Brontekst:
──────────
ECLI:NL:RBROT:2024:13204

Rechtbank Rotterdam

Datum uitspraak
9 september 2024
Publicatiedatum
3 januari 2025
Zaaknummer
FT RK 24/979 en FT RK 24/980
Instantie
Rechtbank Rotterdam
Type
Uitspraak
Procedures
  • Eerste aanleg - enkelvoudig
Rechters
Vindplaatsen
  • Rechtspraak.nl
AI samenvatting door LexboostAutomatisch gegenereerd

Toewijzing gedwongen schuldregeling in faillissementszaak

In deze zaak heeft de Rechtbank Rotterdam op 9 september 2024 uitspraak gedaan in een verzoek tot toewijzing van een gedwongen schuldregeling. Verzoekster, die in financiële problemen verkeert, heeft op 22 juli 2024 een verzoek ingediend om een aantal schuldeisers te dwingen in te stemmen met een aangeboden schuldregeling. Deze regeling houdt in dat de schuldeisers 3,66% van hun vorderingen ontvangen, met finale kwijting. Van de zeventien concurrente schuldeisers hebben vijftien schuldeisers ingestemd met de regeling, terwijl twee schuldeisers, [schuldeiser 3] en [schuldeiser 4], hebben geweigerd. De rechtbank heeft vastgesteld dat de vorderingen van deze twee schuldeisers een gering aandeel vormen in de totale schuldenlast en dat de meerderheid van de schuldeisers akkoord is gegaan met de regeling. De rechtbank heeft ook overwogen dat de aangeboden regeling is getoetst door een deskundige partij en goed gedocumenteerd is. Gezien de omstandigheden van verzoekster, waaronder haar beperkte inkomen en de betrokkenheid van Veilig Thuis, heeft de rechtbank geoordeeld dat de belangen van verzoekster en de instemmende schuldeisers zwaarder wegen dan die van de weigerende schuldeisers. De rechtbank heeft daarom het verzoek om de weigerende schuldeisers te bevelen in te stemmen met de schuldregeling toegewezen en hen veroordeeld in de kosten van de procedure. Tevens is het verzoek tot toepassing van de wettelijke schuldsaneringsregeling afgewezen, omdat de gedwongen schuldregeling in de plaats komt van de vrijwillige instemming van de schuldeisers.
──────────
Beschikbare gegevens:
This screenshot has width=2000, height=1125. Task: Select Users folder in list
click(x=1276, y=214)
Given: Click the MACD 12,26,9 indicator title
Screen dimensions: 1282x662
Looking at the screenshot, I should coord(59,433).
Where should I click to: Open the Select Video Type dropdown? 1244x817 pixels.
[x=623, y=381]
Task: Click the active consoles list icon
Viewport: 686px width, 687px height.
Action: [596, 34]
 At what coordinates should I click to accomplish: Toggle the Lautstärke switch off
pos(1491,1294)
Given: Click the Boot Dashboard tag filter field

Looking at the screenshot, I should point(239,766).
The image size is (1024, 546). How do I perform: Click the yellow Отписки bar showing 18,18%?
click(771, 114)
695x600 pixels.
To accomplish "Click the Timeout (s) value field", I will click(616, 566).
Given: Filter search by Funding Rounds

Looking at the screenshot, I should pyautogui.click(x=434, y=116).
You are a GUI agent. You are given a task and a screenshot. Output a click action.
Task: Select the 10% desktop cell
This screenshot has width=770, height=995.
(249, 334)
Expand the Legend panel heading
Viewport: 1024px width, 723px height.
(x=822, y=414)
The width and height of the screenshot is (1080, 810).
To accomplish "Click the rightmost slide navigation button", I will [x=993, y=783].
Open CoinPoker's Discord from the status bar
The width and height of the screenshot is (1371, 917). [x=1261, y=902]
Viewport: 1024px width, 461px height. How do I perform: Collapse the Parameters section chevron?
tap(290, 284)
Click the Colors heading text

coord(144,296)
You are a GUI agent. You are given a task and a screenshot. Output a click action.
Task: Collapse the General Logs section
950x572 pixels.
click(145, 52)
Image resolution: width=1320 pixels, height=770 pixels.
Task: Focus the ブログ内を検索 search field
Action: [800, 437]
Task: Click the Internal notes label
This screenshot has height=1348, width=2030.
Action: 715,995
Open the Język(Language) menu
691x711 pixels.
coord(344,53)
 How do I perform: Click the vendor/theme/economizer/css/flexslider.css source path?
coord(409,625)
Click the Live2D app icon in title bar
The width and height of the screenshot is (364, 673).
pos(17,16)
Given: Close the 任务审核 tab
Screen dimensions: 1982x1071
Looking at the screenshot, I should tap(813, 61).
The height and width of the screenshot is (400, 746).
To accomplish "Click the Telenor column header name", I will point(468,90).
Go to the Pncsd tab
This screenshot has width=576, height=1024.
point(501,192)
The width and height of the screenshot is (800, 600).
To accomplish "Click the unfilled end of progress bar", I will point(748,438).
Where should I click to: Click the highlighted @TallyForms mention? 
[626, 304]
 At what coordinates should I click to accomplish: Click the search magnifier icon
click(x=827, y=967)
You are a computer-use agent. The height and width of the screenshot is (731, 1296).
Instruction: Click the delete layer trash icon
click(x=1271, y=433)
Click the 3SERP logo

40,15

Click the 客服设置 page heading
──────────
Korte opgave 1:
Neem de vermeldingen letterlijk over, vanaf het begin van de vermeldingen tot en met de regel met "coord(144,296)".
Korte opgave 2:
Zet de tekst over de gedwongen schuldregeling voort na de laatste zin.

Antwoord opgave 1:
This screenshot has width=2000, height=1125. Task: Select Users folder in list
click(x=1276, y=214)
Given: Click the MACD 12,26,9 indicator title
Screen dimensions: 1282x662
Looking at the screenshot, I should coord(59,433).
Where should I click to: Open the Select Video Type dropdown? 1244x817 pixels.
[x=623, y=381]
Task: Click the active consoles list icon
Viewport: 686px width, 687px height.
Action: [596, 34]
 At what coordinates should I click to accomplish: Toggle the Lautstärke switch off
pos(1491,1294)
Given: Click the Boot Dashboard tag filter field

Looking at the screenshot, I should point(239,766).
The image size is (1024, 546). How do I perform: Click the yellow Отписки bar showing 18,18%?
click(771, 114)
695x600 pixels.
To accomplish "Click the Timeout (s) value field", I will click(616, 566).
Given: Filter search by Funding Rounds

Looking at the screenshot, I should pyautogui.click(x=434, y=116).
You are a GUI agent. You are given a task and a screenshot. Output a click action.
Task: Select the 10% desktop cell
This screenshot has width=770, height=995.
(249, 334)
Expand the Legend panel heading
Viewport: 1024px width, 723px height.
(x=822, y=414)
The width and height of the screenshot is (1080, 810).
To accomplish "Click the rightmost slide navigation button", I will [x=993, y=783].
Open CoinPoker's Discord from the status bar
The width and height of the screenshot is (1371, 917). [x=1261, y=902]
Viewport: 1024px width, 461px height. How do I perform: Collapse the Parameters section chevron?
tap(290, 284)
Click the Colors heading text

coord(144,296)

Antwoord opgave 2:
Uitspraak

Rechtbank Rotterdam

Team insolventie
rekestnummer: [nummer]
uitspraakdatum: 9 september 2024
in de zaak van:
[verzoekster],
wonende te [adres]
[woonplaats],
verzoekster.

1.De procedure

Verzoekster heeft op 22 juli 2024, tezamen met een verzoek tot toepassing van de schuldsaneringsregeling, een verzoek ingevolge artikel 287a, eerste lid, Faillissementswet ingediend om een aantal schuldeisers, te weten:
  • [schuldeiser 1], in behandeling bij Bosveld Incasso en Gerechtsdeurwaarders (hierna: [schuldeiser 1]);
  • [schuldeiser 2];
  • [schuldeiser 3], in behandeling bij Duijn Bloem Voss Advocaten (hierna: [schuldeiser 3]);
  • [schuldeiser 4], in behandeling bij Deurwaarderwijzer.nl (hierna: [schuldeiser 4]);
die weigeren mee te werken aan een door verzoekster aangeboden schuldregeling, te bevelen in te stemmen met deze schuldregeling.
[schuldeiser 1] heeft voorafgaande aan de zitting, bij brief van 23 juli 2024, aan de Sociale Dienst Drechtsteden te kennen gegeven alsnog in te stemmen met de aangeboden schuldregeling.
[schuldeiser 2] heeft voorafgaande aan de zitting, bij brief van 8 augustus 2024, aan de Sociale Dienst Drechtsteden te kennen gegeven alsnog in te stemmen met de aangeboden schuldregeling.
Ter zitting van 2 september 2024 zijn verschenen en gehoord:
  • verzoekster;
  • mevrouw A. van Driel, schuldhulpverlener;
  • mevrouw S.N. Tilborg, beschermingsbewindvoerder.
De weigerende schuldeisers zijn, hoewel daartoe behoorlijk opgeroepen, niet verschenen.
De uitspraak is bepaald op heden.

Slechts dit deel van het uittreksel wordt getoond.